Author: Kevin Stein
After reading the Dragonlance Chronicles series and following that with the Twins trilogy, I was firmly enthralled by the sardonic, tricky mage with the golden hourglass eyes: the unforgettable and slightly romantic, deliciously conflicted Raistlin. Not to say that the other characters weren’t also unforgettable and poignantly relatable: Tanis with his complicated choices and divided loyalties, Riverwind and Goldmoon with the staff and a tumultuous destiny, Strum with his unshakable sense of honor, Raistlin’s happy-go-lucky brother Caramon, the grumpy Flint with his longing for the caverns, and even the often times annoying Kender, Tas. But Raistlin, for me, was always something special. His personality just has that extra level of complexity: a tragedy mingled with intelligence and avarice, occasionally tempered by more kindly human feelings. His magic and meanness combine and grow, but even as Raistlin chooses the darkest path of all, there is still something at his core, unreachable, but oddly good, albeit tainted. He’s the kind of villain you never forget; a person you love to hate and maybe, secretly, just plain love. I’ll be honest. I rooted for Raistlin even when he chose the black robes and always held out that it was never too late for him. The history of Krynn and the weight of realized dreams, however, had something different and all together more real to say.

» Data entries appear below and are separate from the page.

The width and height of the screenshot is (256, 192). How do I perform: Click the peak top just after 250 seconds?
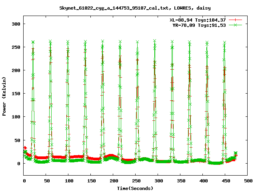[138, 42]
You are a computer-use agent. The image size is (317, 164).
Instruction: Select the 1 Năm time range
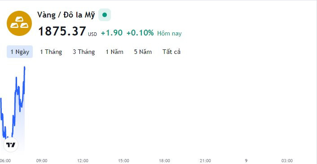pos(114,52)
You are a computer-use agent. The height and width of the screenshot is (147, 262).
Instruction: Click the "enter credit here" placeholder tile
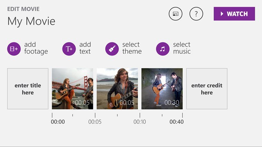[207, 89]
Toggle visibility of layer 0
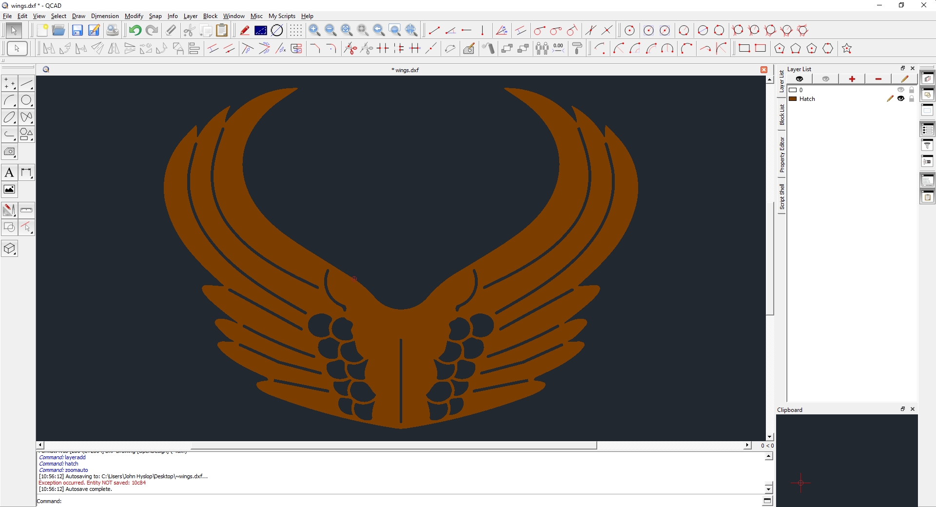This screenshot has height=507, width=936. [x=901, y=90]
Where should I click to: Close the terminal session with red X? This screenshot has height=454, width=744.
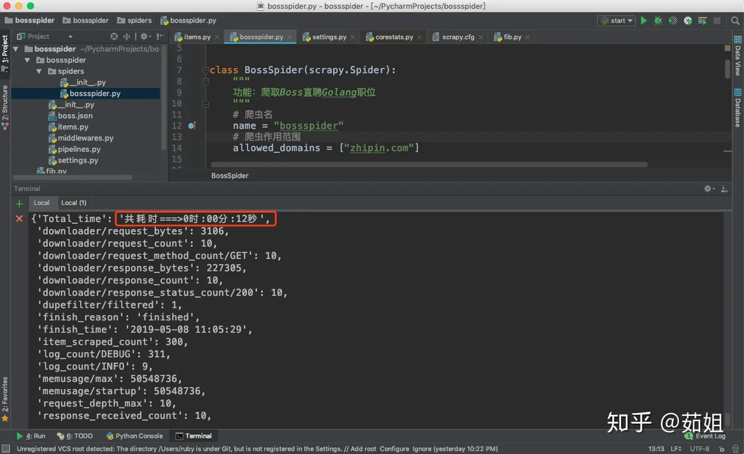point(19,218)
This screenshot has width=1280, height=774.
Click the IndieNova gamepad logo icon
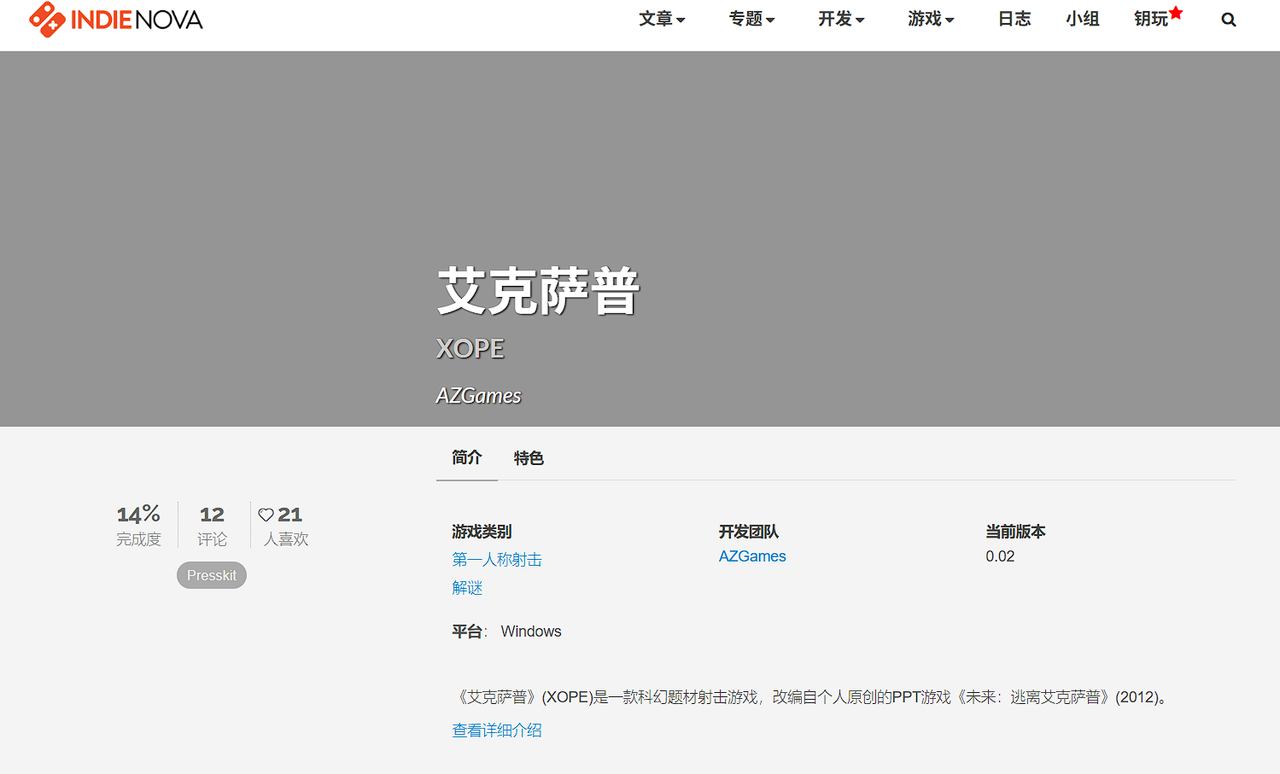coord(47,19)
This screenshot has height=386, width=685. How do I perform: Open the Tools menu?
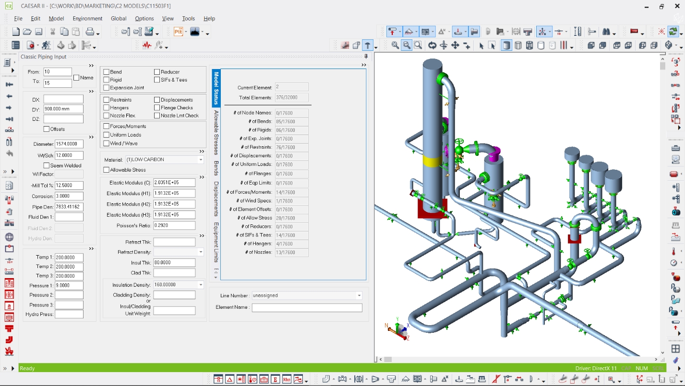tap(188, 19)
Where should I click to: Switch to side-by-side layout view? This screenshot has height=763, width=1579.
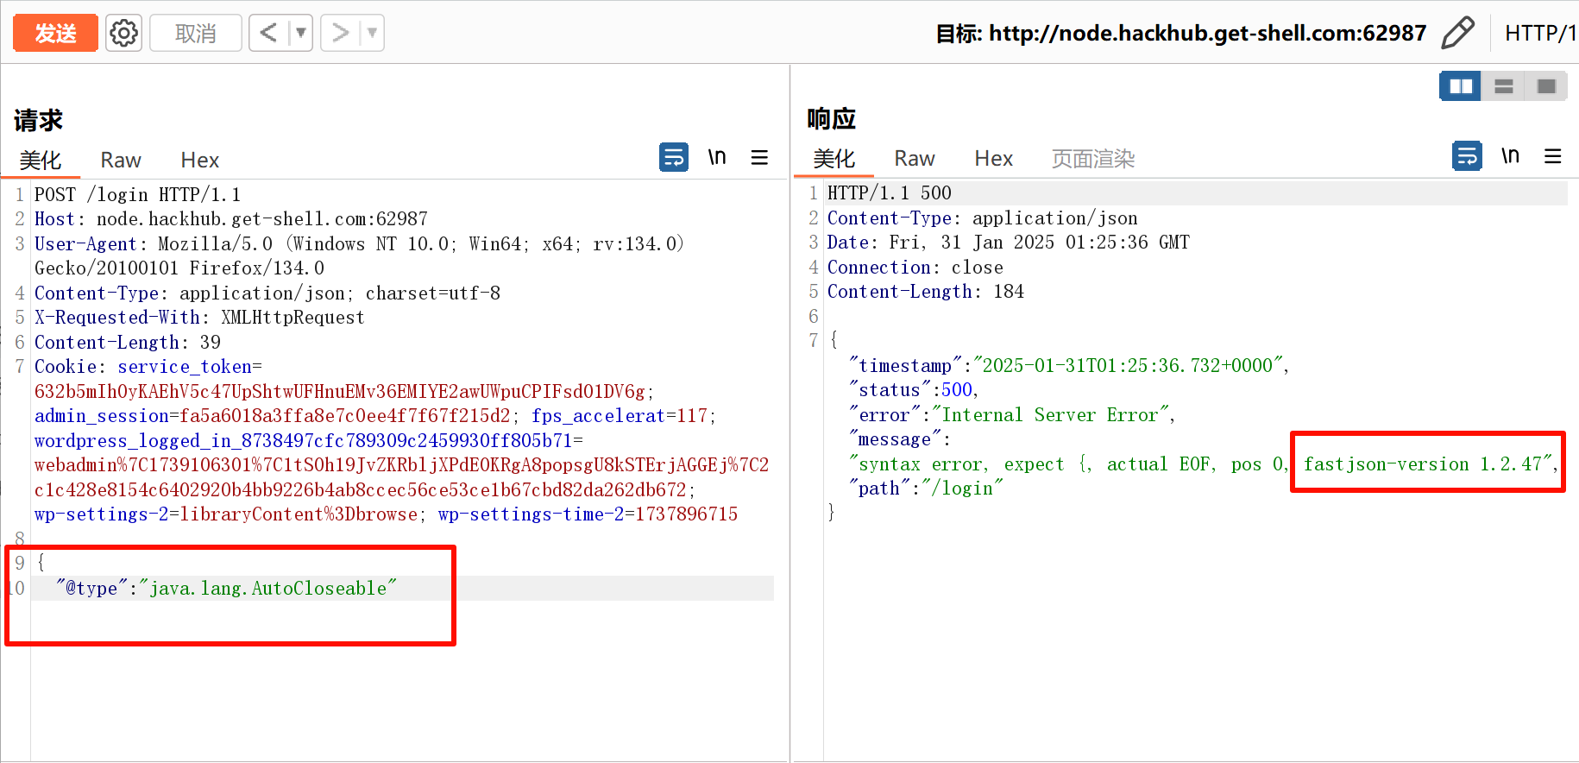coord(1461,86)
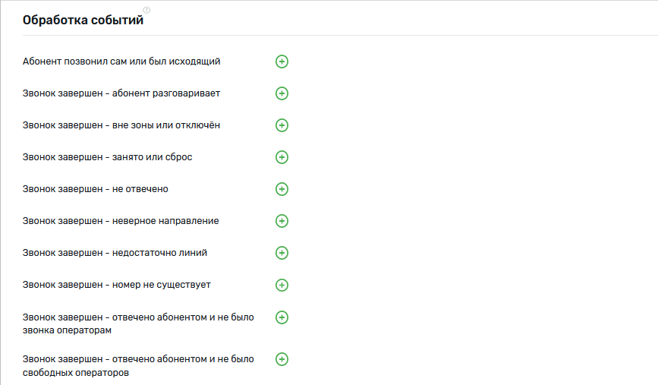
Task: Add handler for 'абонент разговаривает' with plus icon
Action: tap(282, 93)
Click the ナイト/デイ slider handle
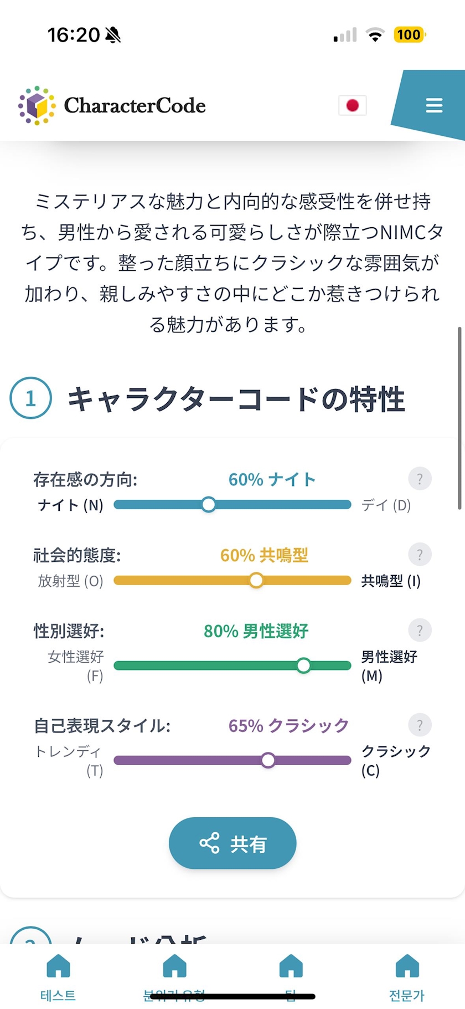This screenshot has height=1009, width=465. 209,505
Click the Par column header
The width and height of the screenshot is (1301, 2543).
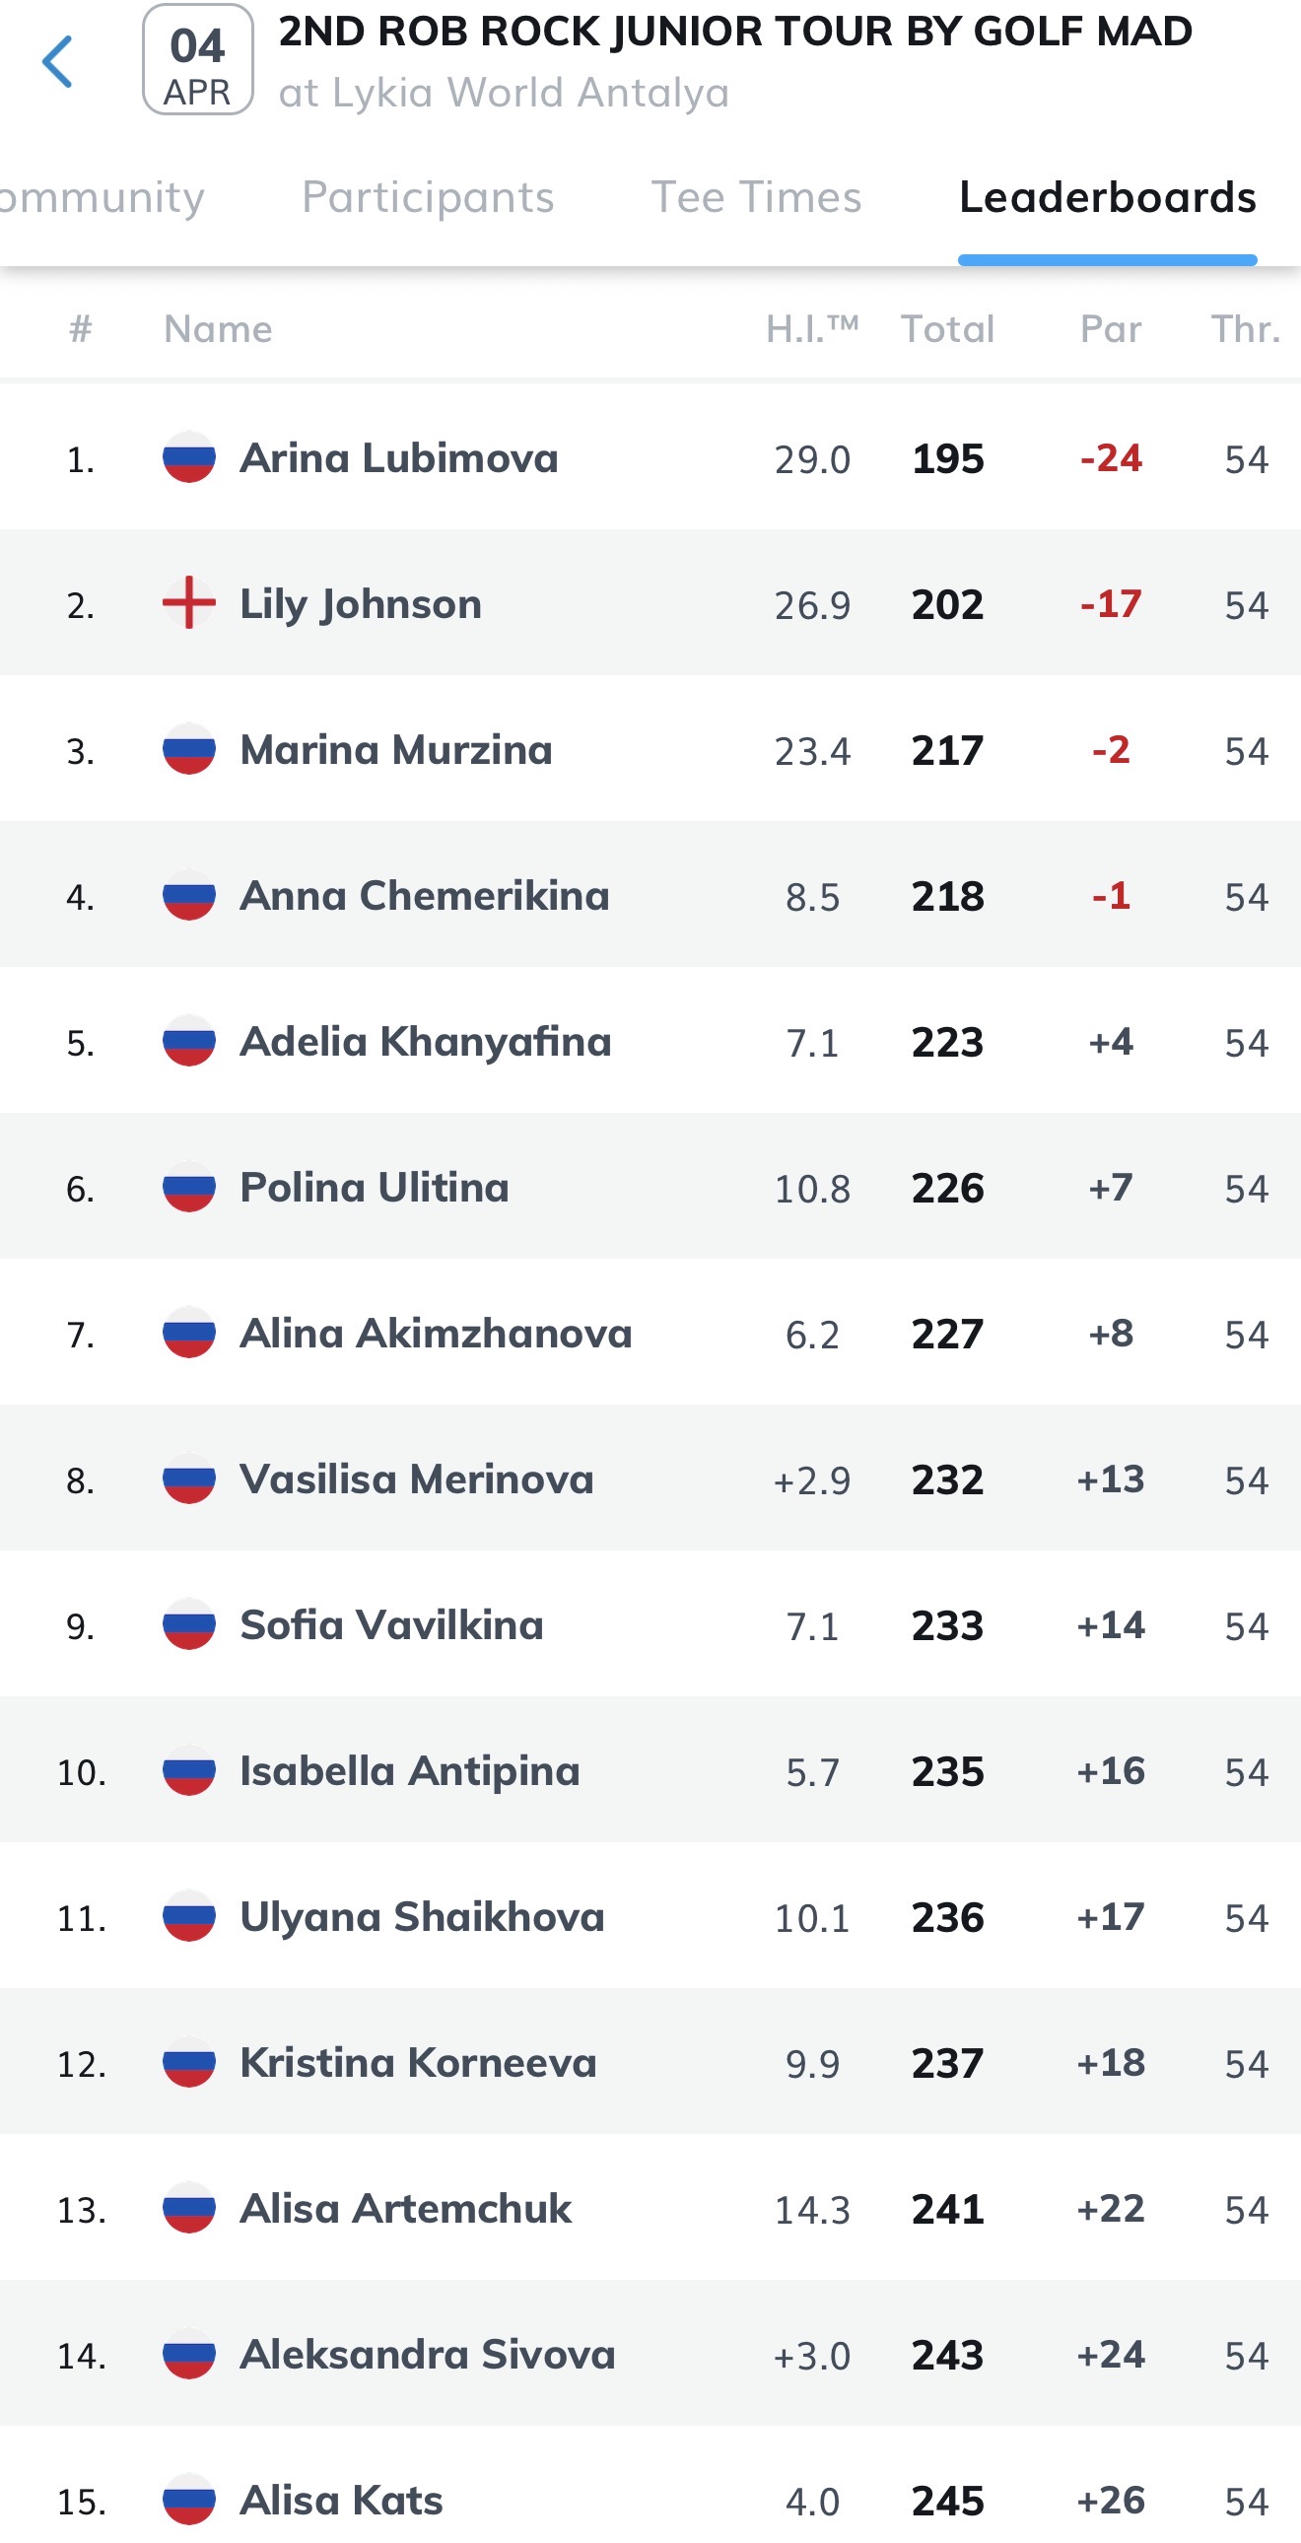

But for now, in the Brothers Majere we are before the events in the Chronicles and after those depicted in Soulforge and Brothers in Arms. If you are thinking at this point that these are a lot of other books and references – you’re right. I suppose you could read and enjoy this without knowing any of the multi-layered history of Krynn and the companions, but why would you do that? What would you get out of it? Stop now. Go to your favorite book purveyor. Buy the Chronicles (the first is Dragons of Autumn Twilight) and do this thing properly.
Anyway – back to what I was saying. This story covers those in-between years before the reunion at Otik’s. Here, Raistlin and Caramon are journeying together, looking for work, when they come across a strange little town willing to pay a very hefty fine to have their missing cats located. Seems easy enough, but when the mission is thwarted before it even begins (read: assassins attack the brothers) Raistlin can’t let go of a good mystery. Plus… a little something in his dreams and a connection to a holiday of dark magic lead him to believe that there is more to this particular town and the disappearance of its feline denizens than meets the human eye (the golden hourglass eye, on the other hand, may have an inkling of what is really going on). Along the way, Raistlin, Caramon, and a hang-on Kender sidekick named Earwig run into a centuries’ old scheme leading back to the dark goddess herself. Only time and an unlikely alley can help them keep Takhisis at bay.
As you might note from the summary, The Brothers Majere has a major problem: Raistlin and Caramon are aware of Takhisis’ desire and work to force her way back into their plane of reality, which is a major plot point in the Chronicles series. And during this famous series, Raistlin and Caramon are not in the know and remain just as surprised as everyone else by Takhisis return to this earth and the presence of her minions. So…. Ooooops.
For all that though, the story which started slow (and kind of silly) grew on me. The city’s feline populace is actually its ancient defenders and their disappearance hints at the type of evil that has entered. As Raistlin searches for the cats, he encounters everything from a powerful demi-god shapeshifter to an evil lich lord, all while the author further explores the brother’s troublesome relationship and the underpinnings of jealousy that will someday lead to the ultimate and final betrayal. It’s a fun story, surprisingly gruesome in parts with an interesting mystery that has an almost Egyptian theme. The hints it has about the brother’s future in the all out war with Takhisis don’t fit the legacy that is inherited, but for readers willing to turn a blind eye, it’s a pretty good and fun romp with some of our favorite characters. It’s not the best or most shining Dragonlance story, but it still has its moments, and even the Kender (side characters who usually annoy me) was amusing at the right time and mischievous at the right time, propelling a slow-starting story into something more powerful and more enjoyable. Recommended for Raistlin fans (and those who like to see portions of the domain’s other dark wizard, Dalamar).